In the event of a power outage, basic habits such as charging a cell phone or powering a small fan or space heater become essential. Most homeowners have no source of backup power when the grid goes down. Even homes with solar may lose power if there is a grid outage and their system does not include some form of energy storage.
Why do you lose power if you have a solar system?
During a power outage, the power utility sends out repair crews to find and fix the points of failure. The line personnel can be jeopardized if there is a local power generator, like a solar array leaking power onto the grid lines. Therefore, utility rules mandate that in the event of a power outage, solar arrays must automatically shut down.
This is where a battery backup system comes in. A battery backup system consists of a series of inverters, charge controllers and batteries. When your solar electric system is operating, the power runs down the line, keeps your batteries charged and then goes to offset your other electrical needs. Batteries are designed to operate a certain amount of critical loads in your home should the grid go down. Think of it like a computer: if your power goes out, you can still use your laptop as long as the batteries are charged. Batteries attached to a solar electric system are the same thing; they retain your electricity for a certain amount of time depending on conservation.
Should I switch to battery backup or stick with my generator for my home solar system?

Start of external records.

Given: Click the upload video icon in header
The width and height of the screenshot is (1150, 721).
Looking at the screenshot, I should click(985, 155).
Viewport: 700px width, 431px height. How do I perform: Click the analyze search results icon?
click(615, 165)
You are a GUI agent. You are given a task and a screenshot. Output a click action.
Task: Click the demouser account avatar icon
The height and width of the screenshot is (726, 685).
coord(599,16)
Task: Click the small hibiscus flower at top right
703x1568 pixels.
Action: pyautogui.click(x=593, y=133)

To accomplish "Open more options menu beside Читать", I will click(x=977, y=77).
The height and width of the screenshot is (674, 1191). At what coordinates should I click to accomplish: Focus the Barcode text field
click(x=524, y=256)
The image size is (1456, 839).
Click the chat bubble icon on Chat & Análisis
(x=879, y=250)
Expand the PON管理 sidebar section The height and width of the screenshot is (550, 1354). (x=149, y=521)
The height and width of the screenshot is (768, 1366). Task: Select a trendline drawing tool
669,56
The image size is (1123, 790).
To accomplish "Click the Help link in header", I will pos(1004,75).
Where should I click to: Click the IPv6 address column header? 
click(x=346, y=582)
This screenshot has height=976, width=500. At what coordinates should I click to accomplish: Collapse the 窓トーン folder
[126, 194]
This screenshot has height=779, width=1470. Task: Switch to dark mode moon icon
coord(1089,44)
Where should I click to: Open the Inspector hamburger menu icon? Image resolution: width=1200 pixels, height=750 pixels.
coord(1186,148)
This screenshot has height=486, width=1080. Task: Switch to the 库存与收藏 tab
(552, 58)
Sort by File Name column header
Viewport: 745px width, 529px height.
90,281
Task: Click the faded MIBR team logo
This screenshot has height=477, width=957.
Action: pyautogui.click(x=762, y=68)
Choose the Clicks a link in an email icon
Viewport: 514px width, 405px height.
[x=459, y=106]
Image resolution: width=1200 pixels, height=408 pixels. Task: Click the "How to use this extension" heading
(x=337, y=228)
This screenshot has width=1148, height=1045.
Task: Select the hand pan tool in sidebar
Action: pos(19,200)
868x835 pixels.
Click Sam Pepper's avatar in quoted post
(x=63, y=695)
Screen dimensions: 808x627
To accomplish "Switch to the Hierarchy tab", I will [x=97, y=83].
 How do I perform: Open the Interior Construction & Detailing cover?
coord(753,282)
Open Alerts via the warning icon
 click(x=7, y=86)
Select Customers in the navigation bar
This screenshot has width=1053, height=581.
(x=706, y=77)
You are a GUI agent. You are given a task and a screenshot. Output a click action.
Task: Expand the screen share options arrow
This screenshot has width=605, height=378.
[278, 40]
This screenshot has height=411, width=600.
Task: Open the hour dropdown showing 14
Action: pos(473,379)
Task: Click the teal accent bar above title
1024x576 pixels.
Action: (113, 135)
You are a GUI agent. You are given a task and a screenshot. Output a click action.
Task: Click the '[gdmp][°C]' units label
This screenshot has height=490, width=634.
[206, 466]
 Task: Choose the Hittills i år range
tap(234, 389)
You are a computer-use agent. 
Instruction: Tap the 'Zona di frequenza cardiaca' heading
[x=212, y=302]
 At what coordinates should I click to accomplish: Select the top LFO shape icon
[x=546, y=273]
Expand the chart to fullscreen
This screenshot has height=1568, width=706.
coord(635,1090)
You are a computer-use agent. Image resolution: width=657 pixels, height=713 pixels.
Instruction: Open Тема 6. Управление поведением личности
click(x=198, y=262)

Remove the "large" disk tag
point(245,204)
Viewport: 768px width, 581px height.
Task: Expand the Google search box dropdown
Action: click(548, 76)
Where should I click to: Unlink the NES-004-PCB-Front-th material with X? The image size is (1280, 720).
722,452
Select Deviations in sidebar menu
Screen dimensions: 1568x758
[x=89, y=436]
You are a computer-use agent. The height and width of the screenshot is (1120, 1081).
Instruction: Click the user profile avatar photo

Residential solar plus battery storage isn’t where it needs to be yet. The batteries cost too much to be used for just back-up power in an emergency. Our geographic location does not experience enough black outs for a battery backup system to be worth the high price for a residential system. For now, that means battery storage only makes economic sense for large businesses that get hit with extra fees when their power usage exceeds the utility’s expectations. Rooftop solar developers and battery companies are working with regulators in New York and California to change utility rate structures so that batteries in a home can get paid to supply power to the grid. If battery backup concerns are preventing you from going solar, we do not recommend waiting. The incentives to purchase a system are currently in place and if you wait, you may run the risk of missing out on those incentives. Bottom line, go solar now and a battery backup system can be added when it becomes more economical.